**Data for review**

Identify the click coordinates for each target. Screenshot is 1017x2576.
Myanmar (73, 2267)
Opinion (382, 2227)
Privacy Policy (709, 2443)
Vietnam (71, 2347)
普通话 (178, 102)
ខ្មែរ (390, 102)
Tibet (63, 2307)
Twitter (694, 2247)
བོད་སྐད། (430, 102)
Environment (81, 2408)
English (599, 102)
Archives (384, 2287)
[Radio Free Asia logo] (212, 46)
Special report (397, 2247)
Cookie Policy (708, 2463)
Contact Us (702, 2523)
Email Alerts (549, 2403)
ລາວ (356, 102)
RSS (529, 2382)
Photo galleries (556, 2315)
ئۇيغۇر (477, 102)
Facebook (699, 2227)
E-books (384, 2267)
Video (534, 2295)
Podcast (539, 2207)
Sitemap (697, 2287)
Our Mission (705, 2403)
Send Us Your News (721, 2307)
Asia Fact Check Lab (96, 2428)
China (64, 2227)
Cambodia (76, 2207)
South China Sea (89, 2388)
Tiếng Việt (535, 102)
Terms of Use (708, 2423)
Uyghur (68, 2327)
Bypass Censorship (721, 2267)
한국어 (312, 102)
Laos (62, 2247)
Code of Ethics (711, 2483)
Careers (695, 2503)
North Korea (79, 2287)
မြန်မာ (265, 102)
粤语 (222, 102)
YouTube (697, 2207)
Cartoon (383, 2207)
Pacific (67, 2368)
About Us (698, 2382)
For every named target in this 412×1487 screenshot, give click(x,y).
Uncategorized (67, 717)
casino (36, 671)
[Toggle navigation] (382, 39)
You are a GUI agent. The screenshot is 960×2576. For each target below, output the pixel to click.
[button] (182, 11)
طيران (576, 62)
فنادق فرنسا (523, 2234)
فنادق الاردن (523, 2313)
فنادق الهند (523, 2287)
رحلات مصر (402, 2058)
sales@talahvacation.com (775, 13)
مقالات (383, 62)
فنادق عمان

**Your goal**
Above are the entries; copy out every line among them that contains the word "فنادق".

**Answer for the task**
فنادق فرنسا (523, 2234)
فنادق الاردن (523, 2313)
فنادق الهند (523, 2287)
فنادق عمان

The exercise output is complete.